武田 オレはピッチに入るときは涙が出たけど、開幕前に(FWへニー)マイヤーが加入して先発で出られるのかで不安だったからホッとしたというのもあったな。
井原 日本代表が強くなるため、W杯に出るためにJリーグがスタートした。実際、プロがなければW杯には出られていない。それと著名な外国人と一緒にプレーすることで成長できたかな。
武田 当時の外国人はすごかったな。世界的スターだった(アルゼンチン代表FW)ラモン・ディアスとか(イタリア代表FWサルバトーレ)スキラッチとか。
井原 ディアスのうまさ、得点感覚は味方ながらすごかった。嫌だったのは(カメルーン代表FWパトリック)エムボマ。一瞬の爆発力とかスピードは、もうどうしようもない。(ユーゴスラビア代表FWドラガン)ストイコビッチはうまくて速くて点を取るし、取らせる選手だったね。
武田 オレはFWだけど、嫌なDFは特にいなかった。何で? 苦手をつくらないよう、あえて意識しないようにしていたからね。正巳は日本人なら誰が嫌だった?
井原 オレはカズ(三浦知良=オリベイレンセ)さんよりもタケの方が嫌だったね。
武田 そう? ずるいし、汚いからだろ。
井原 メッチャ汚いFWだったよ(笑い)。きれいなゴールを決めるタイプに見えるけど、ゴール前の駆け引きは本当に汚かった。タケが引っ張ってるのに、オレがファウルを取られるとか。ずる賢いんだよ
武田 ボールのないところで何回も殴り合ってたからね。正巳には本当に申し訳ないなって。

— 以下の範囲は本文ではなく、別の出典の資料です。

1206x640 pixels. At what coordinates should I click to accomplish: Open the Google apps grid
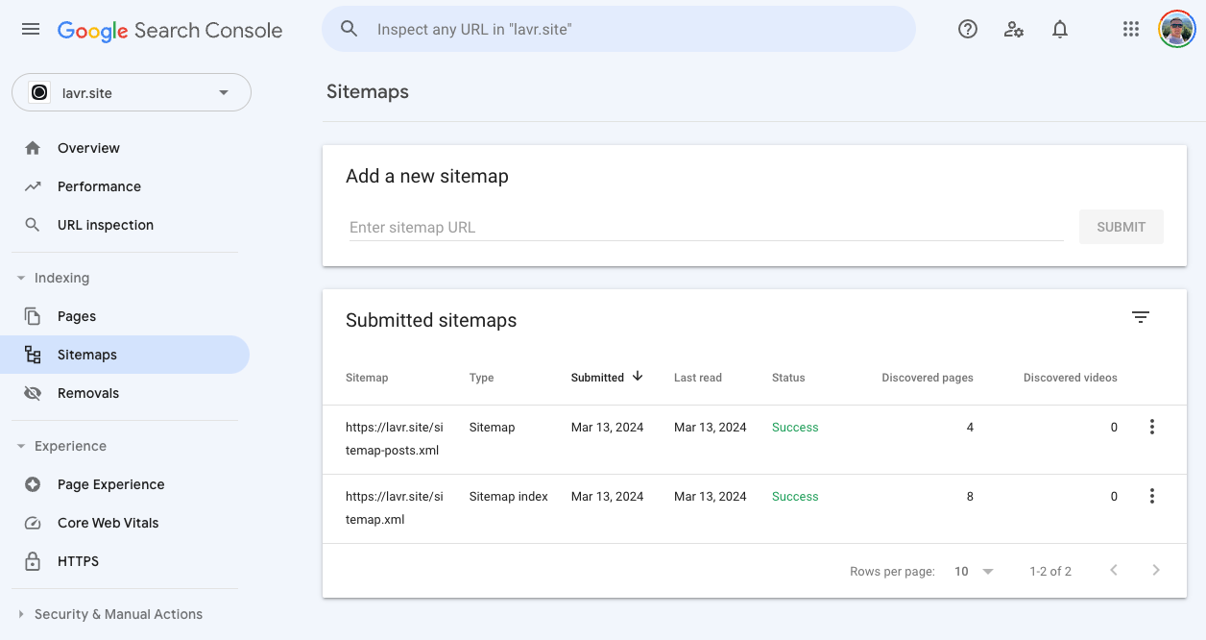click(x=1131, y=29)
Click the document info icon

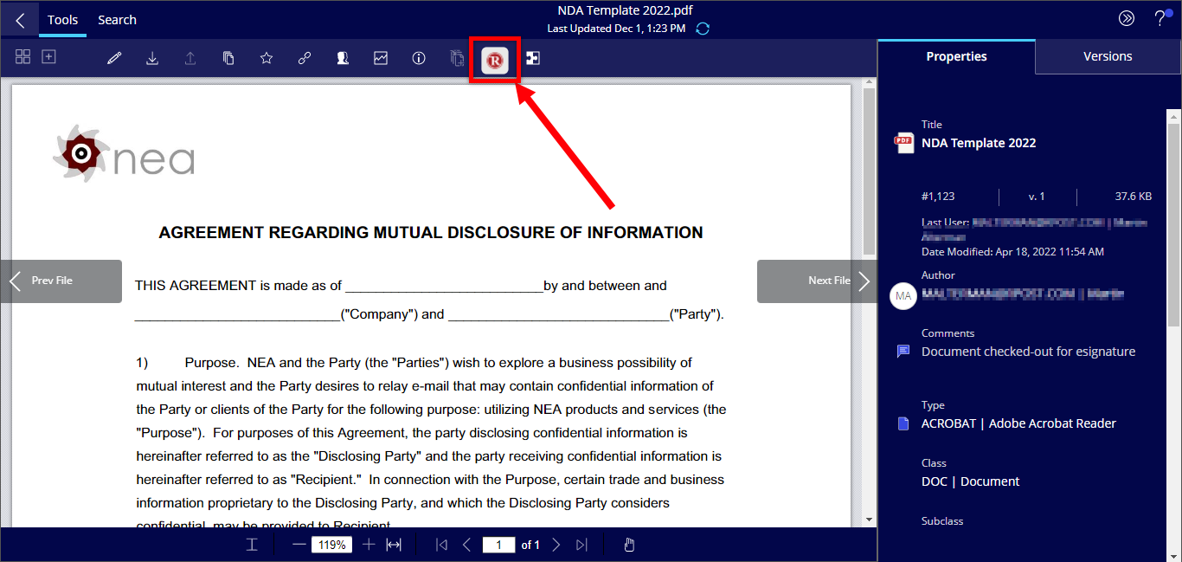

井原 カズさんはうまくて華麗で、ゴン(中山雅史)ちゃんはスキを与えるとドーンと行くタイプ。タケは本当に嫌いな選手だったから。
武田 そこは30周年ということで…。でも90年代のJリーグは、まだレベルが高いとは言えなかったんじゃないかな。
井原 今は技術力も高い。子供のころからJリーグや海外サッカーを見てレベルも上がっている。指導者もね。30年で底上げができている。我々のころは雑だったよ。
武田 正巳はずっと指導者をしているけど、俺らの世代との違いを感じることはある?
井原 メンタルの部分だね。なぜこの練習が必要かとか。理詰めでいかないと、選手も真剣に取り組めない。指示されたことはできるけど、それ以外の自分でやんなきゃいけないこととかね…。
武田 同じような話はよく聞くよ。そこは日本サッカーの課題だね。ところでJリーグはこれからどうかな?
井原 100年構想で全国にクラブが増えたのはいいこと。サッカー文化が少しずつ定着しているけど、海外にはお金使うビッグクラブや選手を売るクラブがあるように、日本にも独自路線を行く、いろんなタイプのクラブができるといいな。
武田 最初は10チーム。いまは60チームでパイが大きくなると質が下がるでしょ。少子化で子供も少ないのに、いい選手はすぐに海外に行ってしまう。悪いことじゃないけど、リーグの質をもう少し…例えばJ1を12にするとか、プレミア化するのもいいかもね。